Dans l'actu

Un fonds norvégien se retire de deux multinationales opérant en Cisjordanie

En cause, « l’exploitation de ressources naturelles en territoire occupé » par des partenaires israéliens

La société norvégienne d’assurance, KLP, a retiré son capital de multinationales spécialisées dans l’exportation de matériaux de construction, Simex et Helberg Siment, en raison de leur participation à des projets israéliens dans les implantations de Cisjordanie, a indiqué vendredi le quotidien Haaretz.
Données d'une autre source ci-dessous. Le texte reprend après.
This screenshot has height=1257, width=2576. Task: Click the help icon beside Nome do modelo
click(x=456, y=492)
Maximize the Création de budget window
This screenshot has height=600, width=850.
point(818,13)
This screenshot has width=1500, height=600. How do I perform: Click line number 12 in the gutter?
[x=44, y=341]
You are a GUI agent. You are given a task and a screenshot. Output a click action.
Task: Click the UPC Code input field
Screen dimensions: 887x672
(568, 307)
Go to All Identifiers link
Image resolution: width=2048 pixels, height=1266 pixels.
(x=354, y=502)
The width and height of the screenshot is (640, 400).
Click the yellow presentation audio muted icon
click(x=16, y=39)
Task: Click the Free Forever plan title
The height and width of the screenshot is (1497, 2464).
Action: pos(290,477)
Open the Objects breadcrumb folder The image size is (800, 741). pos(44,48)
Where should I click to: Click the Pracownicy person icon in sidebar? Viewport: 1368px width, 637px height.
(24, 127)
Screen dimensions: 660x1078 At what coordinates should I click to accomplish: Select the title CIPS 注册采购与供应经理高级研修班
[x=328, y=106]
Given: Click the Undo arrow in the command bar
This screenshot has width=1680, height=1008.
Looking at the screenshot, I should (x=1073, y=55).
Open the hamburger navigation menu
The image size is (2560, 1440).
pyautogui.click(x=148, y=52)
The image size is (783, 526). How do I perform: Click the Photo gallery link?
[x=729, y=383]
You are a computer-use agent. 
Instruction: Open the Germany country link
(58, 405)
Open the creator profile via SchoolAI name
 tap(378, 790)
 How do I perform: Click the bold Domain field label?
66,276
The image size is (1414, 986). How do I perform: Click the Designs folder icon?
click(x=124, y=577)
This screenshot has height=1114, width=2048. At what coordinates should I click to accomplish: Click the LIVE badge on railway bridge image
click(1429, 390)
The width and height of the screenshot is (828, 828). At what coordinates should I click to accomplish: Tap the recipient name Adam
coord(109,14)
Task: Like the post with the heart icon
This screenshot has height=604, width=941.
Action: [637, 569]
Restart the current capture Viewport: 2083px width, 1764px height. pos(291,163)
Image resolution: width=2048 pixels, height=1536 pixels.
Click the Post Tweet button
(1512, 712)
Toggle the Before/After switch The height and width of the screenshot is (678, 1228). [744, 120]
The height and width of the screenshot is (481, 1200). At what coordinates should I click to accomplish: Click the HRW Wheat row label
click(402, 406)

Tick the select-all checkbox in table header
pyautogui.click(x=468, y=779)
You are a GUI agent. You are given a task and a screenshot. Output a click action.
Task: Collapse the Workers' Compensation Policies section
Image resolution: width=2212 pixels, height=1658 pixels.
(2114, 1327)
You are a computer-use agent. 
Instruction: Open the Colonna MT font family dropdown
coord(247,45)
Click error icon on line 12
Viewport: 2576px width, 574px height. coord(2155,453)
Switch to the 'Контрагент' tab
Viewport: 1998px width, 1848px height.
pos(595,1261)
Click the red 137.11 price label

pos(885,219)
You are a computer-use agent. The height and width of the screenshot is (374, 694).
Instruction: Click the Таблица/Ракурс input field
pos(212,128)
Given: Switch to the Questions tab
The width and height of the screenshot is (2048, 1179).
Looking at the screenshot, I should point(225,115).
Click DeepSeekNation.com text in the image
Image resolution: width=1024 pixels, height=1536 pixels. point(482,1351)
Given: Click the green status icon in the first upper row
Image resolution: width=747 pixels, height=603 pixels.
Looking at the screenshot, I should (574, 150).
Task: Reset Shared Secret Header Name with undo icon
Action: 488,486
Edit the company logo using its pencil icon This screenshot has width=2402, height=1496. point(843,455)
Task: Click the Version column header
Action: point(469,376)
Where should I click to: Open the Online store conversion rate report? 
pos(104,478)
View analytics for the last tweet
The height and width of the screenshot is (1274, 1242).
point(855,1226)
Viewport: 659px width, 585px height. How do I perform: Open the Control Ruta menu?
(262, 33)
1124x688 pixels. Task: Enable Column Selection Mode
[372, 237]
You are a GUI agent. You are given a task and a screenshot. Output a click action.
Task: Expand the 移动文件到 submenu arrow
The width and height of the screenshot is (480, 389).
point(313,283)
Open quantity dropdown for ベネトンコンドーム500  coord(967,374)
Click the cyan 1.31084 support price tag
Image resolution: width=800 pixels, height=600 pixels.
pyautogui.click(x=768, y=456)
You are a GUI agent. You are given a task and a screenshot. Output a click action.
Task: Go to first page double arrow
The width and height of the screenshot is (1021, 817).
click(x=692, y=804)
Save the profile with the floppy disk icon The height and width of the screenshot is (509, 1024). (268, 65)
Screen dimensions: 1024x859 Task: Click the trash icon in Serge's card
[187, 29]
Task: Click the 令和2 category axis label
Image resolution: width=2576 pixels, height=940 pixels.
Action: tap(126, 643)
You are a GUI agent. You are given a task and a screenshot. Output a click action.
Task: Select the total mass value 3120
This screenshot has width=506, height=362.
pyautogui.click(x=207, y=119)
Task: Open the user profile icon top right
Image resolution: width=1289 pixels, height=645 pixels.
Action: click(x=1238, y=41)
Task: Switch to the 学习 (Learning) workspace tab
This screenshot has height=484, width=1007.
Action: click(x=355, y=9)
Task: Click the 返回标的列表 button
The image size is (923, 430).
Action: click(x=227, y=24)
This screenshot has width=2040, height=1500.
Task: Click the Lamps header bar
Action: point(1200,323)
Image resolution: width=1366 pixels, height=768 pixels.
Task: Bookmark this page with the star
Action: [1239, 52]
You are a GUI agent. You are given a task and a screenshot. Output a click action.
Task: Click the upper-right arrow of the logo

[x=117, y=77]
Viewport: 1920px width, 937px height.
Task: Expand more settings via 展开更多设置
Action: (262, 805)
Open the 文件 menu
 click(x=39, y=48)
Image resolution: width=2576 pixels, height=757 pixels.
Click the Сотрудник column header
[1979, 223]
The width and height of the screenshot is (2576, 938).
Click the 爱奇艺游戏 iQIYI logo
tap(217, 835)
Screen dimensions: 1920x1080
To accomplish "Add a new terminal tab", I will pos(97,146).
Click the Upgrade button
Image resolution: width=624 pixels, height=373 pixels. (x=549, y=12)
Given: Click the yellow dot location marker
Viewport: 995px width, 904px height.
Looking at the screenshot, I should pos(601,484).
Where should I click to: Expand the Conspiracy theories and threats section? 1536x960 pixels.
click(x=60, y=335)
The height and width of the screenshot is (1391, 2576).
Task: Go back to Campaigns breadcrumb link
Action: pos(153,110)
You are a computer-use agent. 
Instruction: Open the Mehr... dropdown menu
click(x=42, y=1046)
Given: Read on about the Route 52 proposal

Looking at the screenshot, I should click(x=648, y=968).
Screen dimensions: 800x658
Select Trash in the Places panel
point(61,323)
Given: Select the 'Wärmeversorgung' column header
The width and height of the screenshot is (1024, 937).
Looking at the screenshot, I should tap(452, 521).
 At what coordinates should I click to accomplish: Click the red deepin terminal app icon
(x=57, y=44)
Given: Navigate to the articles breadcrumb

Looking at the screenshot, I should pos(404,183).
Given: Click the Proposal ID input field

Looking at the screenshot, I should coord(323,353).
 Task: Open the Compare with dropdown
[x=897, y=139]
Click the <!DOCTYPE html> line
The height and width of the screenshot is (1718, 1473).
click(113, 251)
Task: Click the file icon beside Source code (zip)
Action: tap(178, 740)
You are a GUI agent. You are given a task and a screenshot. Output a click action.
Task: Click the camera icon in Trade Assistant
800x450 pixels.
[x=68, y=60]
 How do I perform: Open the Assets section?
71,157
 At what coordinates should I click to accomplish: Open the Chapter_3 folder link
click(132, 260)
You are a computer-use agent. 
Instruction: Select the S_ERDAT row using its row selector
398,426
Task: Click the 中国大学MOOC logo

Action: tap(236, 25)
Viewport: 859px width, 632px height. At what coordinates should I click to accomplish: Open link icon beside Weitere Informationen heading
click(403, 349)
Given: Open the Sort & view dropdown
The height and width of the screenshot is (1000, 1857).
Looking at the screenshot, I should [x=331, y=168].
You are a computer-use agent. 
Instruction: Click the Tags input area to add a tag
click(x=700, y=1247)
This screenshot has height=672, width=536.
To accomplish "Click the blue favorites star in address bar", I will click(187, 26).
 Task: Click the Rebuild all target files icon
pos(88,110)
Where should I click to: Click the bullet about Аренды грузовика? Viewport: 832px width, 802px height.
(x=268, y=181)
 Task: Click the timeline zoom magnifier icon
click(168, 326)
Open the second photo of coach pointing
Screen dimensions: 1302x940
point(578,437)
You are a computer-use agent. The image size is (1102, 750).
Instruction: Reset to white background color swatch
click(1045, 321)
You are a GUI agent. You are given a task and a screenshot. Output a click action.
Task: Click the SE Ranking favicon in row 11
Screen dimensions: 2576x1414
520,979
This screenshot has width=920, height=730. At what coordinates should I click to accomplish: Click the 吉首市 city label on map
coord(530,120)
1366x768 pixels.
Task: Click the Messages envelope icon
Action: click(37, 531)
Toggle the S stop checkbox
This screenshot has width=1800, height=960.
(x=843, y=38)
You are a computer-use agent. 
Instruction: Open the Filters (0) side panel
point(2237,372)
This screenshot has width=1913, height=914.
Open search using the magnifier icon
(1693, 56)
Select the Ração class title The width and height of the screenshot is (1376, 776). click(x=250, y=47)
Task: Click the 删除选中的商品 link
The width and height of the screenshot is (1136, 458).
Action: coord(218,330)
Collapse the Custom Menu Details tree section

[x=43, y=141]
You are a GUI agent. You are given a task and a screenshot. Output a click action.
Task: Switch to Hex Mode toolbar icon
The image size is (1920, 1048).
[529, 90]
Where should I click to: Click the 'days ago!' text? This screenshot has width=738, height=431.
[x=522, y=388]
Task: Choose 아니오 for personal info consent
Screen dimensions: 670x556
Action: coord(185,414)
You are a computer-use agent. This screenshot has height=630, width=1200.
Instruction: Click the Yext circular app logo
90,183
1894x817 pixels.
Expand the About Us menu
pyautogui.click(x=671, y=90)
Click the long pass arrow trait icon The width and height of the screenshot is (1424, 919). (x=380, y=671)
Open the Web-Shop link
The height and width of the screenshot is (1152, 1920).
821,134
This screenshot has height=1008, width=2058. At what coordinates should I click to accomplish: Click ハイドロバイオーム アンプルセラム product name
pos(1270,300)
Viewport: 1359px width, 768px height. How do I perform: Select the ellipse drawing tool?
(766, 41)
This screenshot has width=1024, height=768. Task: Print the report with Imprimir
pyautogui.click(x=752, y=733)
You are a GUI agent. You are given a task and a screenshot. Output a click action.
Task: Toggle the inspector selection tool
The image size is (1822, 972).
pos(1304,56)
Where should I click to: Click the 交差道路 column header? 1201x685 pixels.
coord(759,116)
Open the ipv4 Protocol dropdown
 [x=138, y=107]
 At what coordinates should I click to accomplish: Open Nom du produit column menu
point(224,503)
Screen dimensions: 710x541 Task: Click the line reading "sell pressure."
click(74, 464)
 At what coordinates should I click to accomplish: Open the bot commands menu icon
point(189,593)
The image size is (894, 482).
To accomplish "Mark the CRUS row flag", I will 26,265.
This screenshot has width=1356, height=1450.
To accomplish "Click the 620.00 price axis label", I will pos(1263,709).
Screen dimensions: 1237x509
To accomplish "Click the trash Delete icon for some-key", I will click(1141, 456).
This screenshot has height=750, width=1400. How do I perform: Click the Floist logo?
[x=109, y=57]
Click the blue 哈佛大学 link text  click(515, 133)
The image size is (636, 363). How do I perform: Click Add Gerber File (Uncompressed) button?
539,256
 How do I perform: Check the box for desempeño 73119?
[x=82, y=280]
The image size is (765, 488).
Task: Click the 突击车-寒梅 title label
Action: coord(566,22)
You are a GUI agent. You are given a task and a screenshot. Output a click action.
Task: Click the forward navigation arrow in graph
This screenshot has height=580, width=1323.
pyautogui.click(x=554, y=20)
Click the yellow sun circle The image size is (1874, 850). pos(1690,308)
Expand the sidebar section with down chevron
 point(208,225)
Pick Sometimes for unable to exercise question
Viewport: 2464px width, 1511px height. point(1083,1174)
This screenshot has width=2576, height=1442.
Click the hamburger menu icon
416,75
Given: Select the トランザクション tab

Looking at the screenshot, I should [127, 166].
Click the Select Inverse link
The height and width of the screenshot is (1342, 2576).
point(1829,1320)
« KLP exclut Simex et Helberg Siment parce qu’elles exploitent des ressources naturelles dans les territoires occupés de Cisjordanie« , a annoncé KLP jeudi, voyant en cette activité « un risque inacceptable de violer des normes éthiques fondamentales« .

KLP est la première société d’assurance-vie en Norvège et gère 470 milliards de couronnes (54 milliards d’euros) d’actifs au profit de fonctionnaires et employés du secteur public

Cette démarche est « relativement inhabituelle« , explique Haaretz, puisqu’elle constitue un boycott « tertiaire »: le boycott n’est pas dirigé « contre l’acquisition d’un produit fabriqué en Cisjordanie ou contre l’entreprise israélienne qui le fabrique, mais contre une multinationale qui entretient des relations financières avec une compagnie israélienne opérant en Cisjordanie« .

Le groupe cimentier allemand Heidelberg, implanté dans plus de quarante pays, a racheté la firme britannique Hanson, elle-même propriétaire de l’entreprise Hanson Quarry Products Israel. Semex, qui exporte des matériaux de constructions vers plus de cinquante pays, détrient Yeadymix Industries Israel. Les deux firmes israéliennes ont des activités en zone C de Cisjordanie, sous contrôle militaire et civil israélienne, comme le prévoient les accords d’Oslo.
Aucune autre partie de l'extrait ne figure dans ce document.